Comfort Woman Statue

Bitter Japan Korea Relations Over the ‘Comfort Women’ Issue

It is now 72 years since the Pacific War ended yet issues related to the Japanese military’s vicious behaviour in Asia still persist. One of these issues is that of the so-called ‘comfort women’ a term referring to women who were forced to provide sexual service to Japanese soldiers at military brothels in Japan s occupied territories between 1932 and 1945.

Though the women were first recruited from existing brothels in Japan, the numbers were expanded to include women from Taiwan, Korea, China, the Philippines and Indonesia. It is estimated that the number of these women were in the tens or perhaps hundreds of thousands.
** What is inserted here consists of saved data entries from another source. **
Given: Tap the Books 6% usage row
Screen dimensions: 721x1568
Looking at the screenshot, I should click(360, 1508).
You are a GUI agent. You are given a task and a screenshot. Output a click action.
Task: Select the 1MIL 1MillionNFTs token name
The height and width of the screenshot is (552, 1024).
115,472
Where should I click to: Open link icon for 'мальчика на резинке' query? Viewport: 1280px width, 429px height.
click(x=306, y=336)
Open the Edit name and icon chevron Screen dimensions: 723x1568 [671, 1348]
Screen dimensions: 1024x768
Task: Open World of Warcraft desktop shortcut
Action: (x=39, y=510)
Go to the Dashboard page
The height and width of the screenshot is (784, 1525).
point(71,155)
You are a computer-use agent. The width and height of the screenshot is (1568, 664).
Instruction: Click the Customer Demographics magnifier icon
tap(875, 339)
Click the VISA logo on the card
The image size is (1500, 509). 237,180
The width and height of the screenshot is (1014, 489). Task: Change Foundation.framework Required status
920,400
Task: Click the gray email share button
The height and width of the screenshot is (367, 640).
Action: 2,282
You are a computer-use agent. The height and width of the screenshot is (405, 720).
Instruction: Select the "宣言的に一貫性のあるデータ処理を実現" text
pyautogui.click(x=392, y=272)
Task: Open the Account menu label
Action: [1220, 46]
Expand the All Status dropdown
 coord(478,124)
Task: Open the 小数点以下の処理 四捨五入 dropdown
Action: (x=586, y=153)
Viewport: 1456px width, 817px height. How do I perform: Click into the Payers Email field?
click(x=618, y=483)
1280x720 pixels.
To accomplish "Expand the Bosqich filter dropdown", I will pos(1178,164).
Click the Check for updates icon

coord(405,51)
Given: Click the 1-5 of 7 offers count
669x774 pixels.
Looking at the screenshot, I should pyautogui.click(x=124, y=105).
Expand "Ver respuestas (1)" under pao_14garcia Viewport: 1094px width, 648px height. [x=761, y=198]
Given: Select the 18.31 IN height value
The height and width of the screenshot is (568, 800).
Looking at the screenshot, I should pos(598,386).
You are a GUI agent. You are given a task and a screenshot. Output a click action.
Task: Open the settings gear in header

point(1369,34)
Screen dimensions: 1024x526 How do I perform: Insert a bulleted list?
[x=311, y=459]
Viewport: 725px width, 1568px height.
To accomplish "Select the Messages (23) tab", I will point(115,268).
Many of these women were duped into this line of work – many mere teenagers – and some committed suicide due to the onerous nature of their ‘duties’. With the end of war they were abandoned by the Japanese military.

This issue, and Japan’s Government continued obfuscation and part denial of this issue particularly angers the Koreans and Chinese.

The latest in this ongoing saga is Japan’s anger at unveiling of a “comfort-woman” statue representing wartime sex slaves in front of its consulate in the Korean port city of Busan. In protest, Ambassador Yasumasa Nagamine in Seoul and the consul-general in Busan have been temporarily recalled. A similar statue by the same sculptor was placed in front of the Japanese embassy in Seoul in 2011. The South Korean Foreign Ministry called Japan’s decision to recall its ambassador “very regrettable.” And so issues from a war several generations ago drag on and on.